■ Text under study
--------------------------------------------------
The leading cause of death for adults within the UK is Sudden Cardiac Arrest. Most arrests occur in people with underlying Heart and Circulatory Disease. The title Heart Disease covers conditions such as coronary heart disease, heart attack and heart failure. Although the typical victim of cardiac arrest is a man aged over 50 and a woman aged over 65, this is not always the case and can happen to anyone at any-time.

In general around one third of people who have a heart attack die as a result. These deaths often occur before a person reaches the hospital. In order to improve these statistics within Hawick the Trust has identified that the Town would benefit from a number of defibrillators being placed in specific areas.

A defibrillator, also known as an automated external defibrillator (AED), is a life-saving piece of equipment that delivers an electric shock to the heart. The electric shock may restore a normal rhythm to a heart that’s stopped beating. The British Heart Foundation (BHF) has discovered through their research that a controlled shock within five minutes of collapse provides the best possible chance of survival. For every minute past this the chances of survival decrease by 14%.

Defibrillators that are in use today are small, lightweight, portable and have a long battery life, and they are fully automated. It’s very easy to use an AED. The rescuer turns the machine on which then gives ‘voice prompts’, telling the rescuer what to do. The rescuer will be asked to puts the pads in position on the person’s chest. These pads detect electrical activity in the heart and will be able to tell if a shock is needed.

Although anyone can use an AED, the British Heart Foundation (BHF) have pushed the fact that it is preferable that people receive the training initially.

As a Trust we have discovered that it would also be better if more people were also trained in Cardiopulmonary Resuscitation (CPR), which buys time before defibrillation. CPR provides a trickle of oxygenated blood to the brain and heart and keeps these organs alive until defibrillation can shock the heart into a normal rhythm.

Statistics sourced from an article created by Michael Harrison-Blunt, University of Salford, Manchester, School of Health Sport and Rehabilitation Sciences, 2009 show that: –

To give the best chance of survival four things need to be in place;

  1. Early Access – Cardiac arrest needs to be identified as soon as possible.
  2. Early CPR – Once cardiac arrest is confirmed CPR must be started.
  3. Early Defibrillation – CPR keeps the person in a shockable rhythm the earlier a patient can be given defibrillation the better the chances of survival.
  4. Early Advanced Cardiac Life Support (ACLS) – The person also requires a doctor or paramedic to ensure airway management and intravenous drugs are given to further improve the chance of survival.
--------------------------------------------------
■ Stored data
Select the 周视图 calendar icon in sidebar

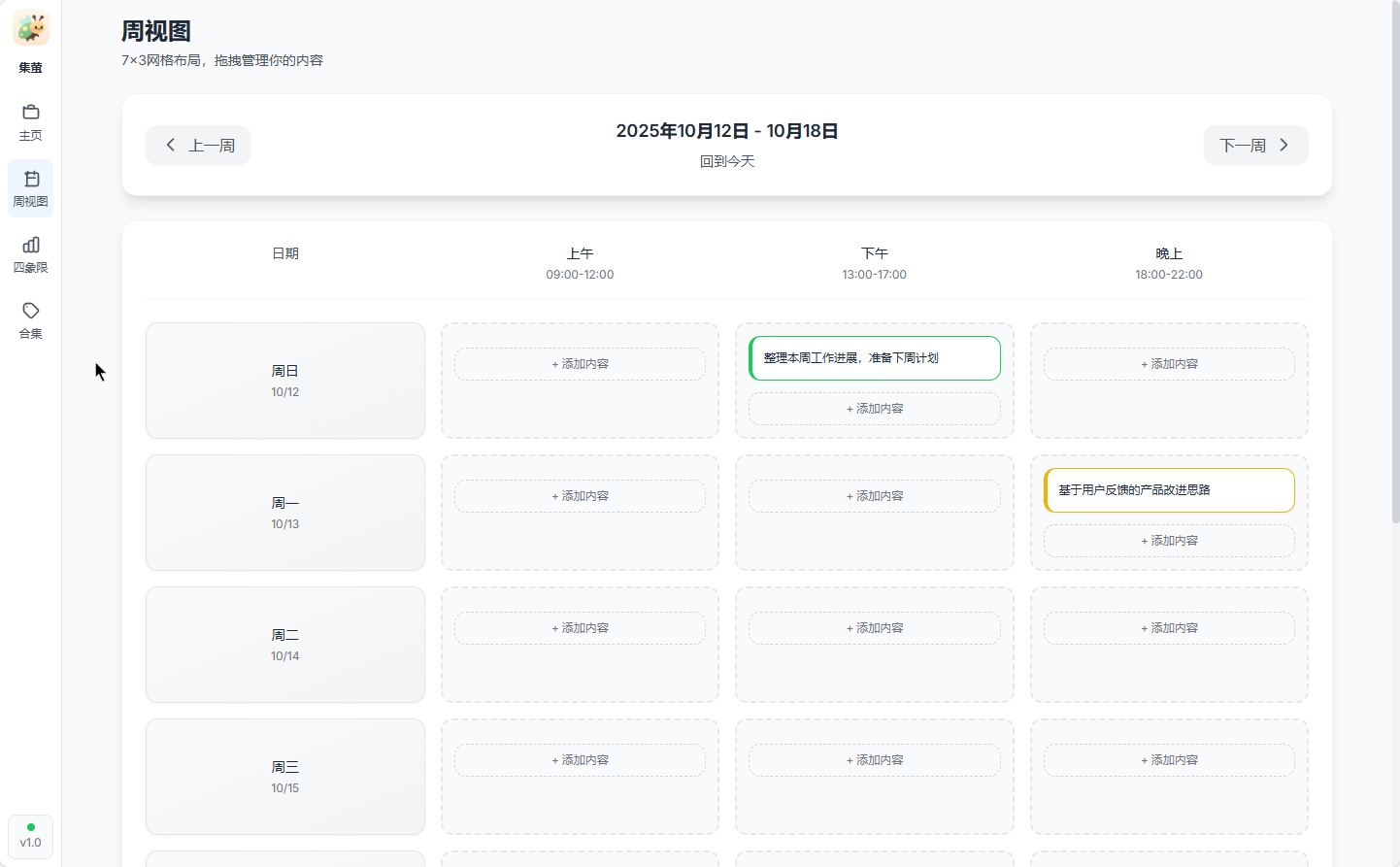click(x=31, y=179)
--------------------------------------------------
■ What to work on
Copy the passage on cardiac arrest and defibrillators above, word for word, from "3. Early Defibrillation" to "the chance of survival.".

■ Reply to the task
3. Early Defibrillation – CPR keeps the person in a shockable rhythm the earlier a patient can be given defibrillation the better the chances of survival.
  4. Early Advanced Cardiac Life Support (ACLS) – The person also requires a doctor or paramedic to ensure airway management and intravenous drugs are given to further improve the chance of survival.